▶ _INSTRUCTIONS TO FOLLOW_: Up to and including the line with "Task: Click the reCAPTCHA text under the logo", restate the material below word for word, beginning with its first line.

▶ _DATA_:
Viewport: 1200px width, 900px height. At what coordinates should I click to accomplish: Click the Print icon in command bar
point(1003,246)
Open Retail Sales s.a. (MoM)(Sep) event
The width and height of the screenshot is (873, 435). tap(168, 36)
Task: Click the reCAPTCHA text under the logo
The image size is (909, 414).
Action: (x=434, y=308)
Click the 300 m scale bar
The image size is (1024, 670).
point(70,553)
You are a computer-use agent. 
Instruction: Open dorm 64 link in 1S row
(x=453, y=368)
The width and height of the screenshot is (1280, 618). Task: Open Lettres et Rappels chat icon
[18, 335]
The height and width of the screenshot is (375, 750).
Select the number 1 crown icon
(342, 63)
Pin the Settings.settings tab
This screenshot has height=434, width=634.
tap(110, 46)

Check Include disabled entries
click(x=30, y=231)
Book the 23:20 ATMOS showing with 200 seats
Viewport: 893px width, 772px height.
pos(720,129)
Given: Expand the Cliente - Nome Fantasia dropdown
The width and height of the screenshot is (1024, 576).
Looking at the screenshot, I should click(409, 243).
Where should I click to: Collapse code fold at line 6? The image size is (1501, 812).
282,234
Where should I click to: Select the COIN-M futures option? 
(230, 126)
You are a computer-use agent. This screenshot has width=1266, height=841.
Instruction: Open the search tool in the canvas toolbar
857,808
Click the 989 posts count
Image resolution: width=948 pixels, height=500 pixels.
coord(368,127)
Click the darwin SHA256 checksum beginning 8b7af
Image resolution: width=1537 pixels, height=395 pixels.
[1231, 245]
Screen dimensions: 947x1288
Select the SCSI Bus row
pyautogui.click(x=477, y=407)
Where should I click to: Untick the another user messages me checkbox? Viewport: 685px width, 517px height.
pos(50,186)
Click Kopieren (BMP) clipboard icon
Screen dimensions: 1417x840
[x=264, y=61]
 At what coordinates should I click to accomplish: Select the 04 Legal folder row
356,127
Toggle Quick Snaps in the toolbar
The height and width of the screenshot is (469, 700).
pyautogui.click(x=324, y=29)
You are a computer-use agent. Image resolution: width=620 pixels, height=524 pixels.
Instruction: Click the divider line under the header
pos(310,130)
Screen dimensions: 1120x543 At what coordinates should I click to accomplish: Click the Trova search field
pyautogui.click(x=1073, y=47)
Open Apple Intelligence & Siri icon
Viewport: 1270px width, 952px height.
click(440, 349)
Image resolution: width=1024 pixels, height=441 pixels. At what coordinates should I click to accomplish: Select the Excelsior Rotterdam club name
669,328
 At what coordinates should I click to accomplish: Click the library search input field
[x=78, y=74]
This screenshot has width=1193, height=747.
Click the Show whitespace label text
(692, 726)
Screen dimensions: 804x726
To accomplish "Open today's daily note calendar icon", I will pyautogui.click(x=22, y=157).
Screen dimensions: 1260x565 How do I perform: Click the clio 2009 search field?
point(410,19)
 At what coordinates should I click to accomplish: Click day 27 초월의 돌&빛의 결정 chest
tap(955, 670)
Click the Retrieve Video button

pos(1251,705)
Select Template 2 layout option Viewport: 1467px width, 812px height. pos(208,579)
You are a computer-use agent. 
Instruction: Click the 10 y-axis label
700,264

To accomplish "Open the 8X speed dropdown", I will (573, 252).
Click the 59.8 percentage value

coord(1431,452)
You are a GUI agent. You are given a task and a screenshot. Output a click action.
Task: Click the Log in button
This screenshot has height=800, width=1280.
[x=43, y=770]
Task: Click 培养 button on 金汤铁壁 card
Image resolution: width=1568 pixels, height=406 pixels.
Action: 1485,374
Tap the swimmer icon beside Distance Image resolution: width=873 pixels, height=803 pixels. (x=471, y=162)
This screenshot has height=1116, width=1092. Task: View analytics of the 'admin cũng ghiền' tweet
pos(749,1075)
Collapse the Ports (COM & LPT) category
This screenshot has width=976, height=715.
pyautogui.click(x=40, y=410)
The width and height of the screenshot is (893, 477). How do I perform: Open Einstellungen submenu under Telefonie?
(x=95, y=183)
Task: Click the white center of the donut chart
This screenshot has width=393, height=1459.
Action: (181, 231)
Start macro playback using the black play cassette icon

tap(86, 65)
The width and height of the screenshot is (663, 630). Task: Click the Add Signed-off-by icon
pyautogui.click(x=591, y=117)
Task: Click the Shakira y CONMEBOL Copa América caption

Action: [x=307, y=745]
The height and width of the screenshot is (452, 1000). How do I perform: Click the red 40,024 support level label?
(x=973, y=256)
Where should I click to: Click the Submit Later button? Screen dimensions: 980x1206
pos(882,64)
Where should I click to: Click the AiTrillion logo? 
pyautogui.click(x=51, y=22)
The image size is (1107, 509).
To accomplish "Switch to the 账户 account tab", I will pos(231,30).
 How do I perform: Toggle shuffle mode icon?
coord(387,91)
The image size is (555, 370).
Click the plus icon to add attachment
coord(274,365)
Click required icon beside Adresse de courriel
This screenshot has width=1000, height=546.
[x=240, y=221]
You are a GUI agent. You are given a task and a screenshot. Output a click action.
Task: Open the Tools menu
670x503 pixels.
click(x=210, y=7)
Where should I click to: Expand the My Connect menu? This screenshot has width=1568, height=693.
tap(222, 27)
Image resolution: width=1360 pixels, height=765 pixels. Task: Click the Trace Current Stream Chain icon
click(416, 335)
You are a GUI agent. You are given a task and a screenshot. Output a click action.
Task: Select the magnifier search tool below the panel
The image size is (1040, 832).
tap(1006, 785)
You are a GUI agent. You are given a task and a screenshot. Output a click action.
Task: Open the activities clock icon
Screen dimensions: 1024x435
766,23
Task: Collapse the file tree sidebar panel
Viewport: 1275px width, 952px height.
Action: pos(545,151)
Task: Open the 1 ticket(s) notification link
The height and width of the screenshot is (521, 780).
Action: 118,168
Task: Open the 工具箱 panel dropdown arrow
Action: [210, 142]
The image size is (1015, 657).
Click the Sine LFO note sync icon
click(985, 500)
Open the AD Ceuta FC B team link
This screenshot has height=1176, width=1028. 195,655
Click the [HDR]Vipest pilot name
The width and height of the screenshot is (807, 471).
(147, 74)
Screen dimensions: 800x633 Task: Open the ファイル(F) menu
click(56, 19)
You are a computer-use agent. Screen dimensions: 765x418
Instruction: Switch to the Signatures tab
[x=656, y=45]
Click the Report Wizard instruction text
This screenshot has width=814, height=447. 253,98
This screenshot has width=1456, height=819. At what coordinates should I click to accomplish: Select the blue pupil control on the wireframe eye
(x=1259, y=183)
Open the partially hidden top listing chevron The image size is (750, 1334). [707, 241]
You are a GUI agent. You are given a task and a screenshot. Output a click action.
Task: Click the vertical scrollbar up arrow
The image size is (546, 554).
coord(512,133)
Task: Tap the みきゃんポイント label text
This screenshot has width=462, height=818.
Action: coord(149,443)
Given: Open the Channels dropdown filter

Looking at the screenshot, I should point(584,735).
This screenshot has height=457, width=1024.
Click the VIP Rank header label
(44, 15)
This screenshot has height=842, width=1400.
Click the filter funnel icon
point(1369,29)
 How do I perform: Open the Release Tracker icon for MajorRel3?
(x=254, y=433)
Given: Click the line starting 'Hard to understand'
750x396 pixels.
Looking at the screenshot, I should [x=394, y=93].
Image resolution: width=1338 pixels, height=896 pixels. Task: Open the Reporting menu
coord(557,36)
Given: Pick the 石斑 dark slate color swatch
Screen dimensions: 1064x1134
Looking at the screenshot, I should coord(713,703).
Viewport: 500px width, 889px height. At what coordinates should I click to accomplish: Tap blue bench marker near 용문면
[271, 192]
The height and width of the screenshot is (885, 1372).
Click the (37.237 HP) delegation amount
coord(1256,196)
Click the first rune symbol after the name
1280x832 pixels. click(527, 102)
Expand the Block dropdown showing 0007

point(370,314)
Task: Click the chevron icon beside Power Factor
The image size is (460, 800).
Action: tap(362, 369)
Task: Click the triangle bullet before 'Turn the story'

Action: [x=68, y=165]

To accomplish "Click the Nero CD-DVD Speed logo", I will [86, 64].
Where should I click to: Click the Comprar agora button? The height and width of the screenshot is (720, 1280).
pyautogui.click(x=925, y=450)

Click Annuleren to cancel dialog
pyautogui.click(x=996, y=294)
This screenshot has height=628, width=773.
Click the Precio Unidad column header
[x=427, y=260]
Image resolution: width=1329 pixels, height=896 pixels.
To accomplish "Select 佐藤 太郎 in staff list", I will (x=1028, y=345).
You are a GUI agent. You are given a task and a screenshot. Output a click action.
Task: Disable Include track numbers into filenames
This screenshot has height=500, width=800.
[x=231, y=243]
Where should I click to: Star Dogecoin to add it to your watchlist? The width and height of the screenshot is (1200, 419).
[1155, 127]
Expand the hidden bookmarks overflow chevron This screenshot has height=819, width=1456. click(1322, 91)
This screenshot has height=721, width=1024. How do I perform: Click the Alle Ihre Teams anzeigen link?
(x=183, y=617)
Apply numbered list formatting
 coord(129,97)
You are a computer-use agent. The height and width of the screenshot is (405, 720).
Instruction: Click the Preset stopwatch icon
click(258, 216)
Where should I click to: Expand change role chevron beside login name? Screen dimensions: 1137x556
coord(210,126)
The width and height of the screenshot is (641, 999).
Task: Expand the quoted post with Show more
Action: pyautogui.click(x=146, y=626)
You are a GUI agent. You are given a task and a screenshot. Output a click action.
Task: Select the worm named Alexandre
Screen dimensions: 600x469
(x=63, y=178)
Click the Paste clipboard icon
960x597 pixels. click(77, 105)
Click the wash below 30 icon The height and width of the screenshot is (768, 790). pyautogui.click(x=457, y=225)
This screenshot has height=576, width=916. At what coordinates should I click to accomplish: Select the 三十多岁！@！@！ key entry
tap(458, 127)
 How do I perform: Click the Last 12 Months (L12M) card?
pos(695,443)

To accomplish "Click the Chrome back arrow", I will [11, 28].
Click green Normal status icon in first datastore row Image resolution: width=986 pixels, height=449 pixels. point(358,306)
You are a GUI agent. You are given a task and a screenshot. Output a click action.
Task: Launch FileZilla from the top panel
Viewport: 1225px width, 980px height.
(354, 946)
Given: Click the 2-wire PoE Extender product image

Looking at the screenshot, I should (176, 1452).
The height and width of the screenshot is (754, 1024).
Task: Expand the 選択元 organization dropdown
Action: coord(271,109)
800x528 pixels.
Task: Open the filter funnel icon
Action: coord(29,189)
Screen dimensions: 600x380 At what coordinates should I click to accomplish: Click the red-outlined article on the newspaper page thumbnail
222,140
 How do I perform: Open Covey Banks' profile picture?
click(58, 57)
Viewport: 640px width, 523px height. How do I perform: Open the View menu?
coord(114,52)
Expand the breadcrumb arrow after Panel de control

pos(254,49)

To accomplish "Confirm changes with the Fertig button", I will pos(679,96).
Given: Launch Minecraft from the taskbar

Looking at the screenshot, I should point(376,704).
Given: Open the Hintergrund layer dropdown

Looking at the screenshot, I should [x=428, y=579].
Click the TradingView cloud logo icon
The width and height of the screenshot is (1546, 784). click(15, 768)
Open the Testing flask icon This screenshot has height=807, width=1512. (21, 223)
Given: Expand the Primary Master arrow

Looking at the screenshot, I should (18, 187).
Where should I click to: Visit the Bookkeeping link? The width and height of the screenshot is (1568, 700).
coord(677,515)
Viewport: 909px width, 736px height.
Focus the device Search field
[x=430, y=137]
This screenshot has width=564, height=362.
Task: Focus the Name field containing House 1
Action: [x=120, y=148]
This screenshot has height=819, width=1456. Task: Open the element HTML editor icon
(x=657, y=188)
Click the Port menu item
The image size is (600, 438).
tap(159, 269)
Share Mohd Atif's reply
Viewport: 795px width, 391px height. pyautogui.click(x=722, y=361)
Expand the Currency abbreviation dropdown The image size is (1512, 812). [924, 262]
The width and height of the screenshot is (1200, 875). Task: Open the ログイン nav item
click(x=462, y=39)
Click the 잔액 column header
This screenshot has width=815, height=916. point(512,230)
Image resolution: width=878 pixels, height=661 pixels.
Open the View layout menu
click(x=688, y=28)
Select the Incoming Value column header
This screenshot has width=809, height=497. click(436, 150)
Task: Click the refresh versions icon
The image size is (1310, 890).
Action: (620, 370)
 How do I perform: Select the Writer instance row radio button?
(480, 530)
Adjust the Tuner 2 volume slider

▶ _SOLUTION FOR THIS PROBLEM_:
Viewport: 1200px width, 900px height. At what coordinates should I click to accomplish: Click the Print icon in command bar
point(1003,246)
Open Retail Sales s.a. (MoM)(Sep) event
The width and height of the screenshot is (873, 435). tap(168, 36)
Task: Click the reCAPTCHA text under the logo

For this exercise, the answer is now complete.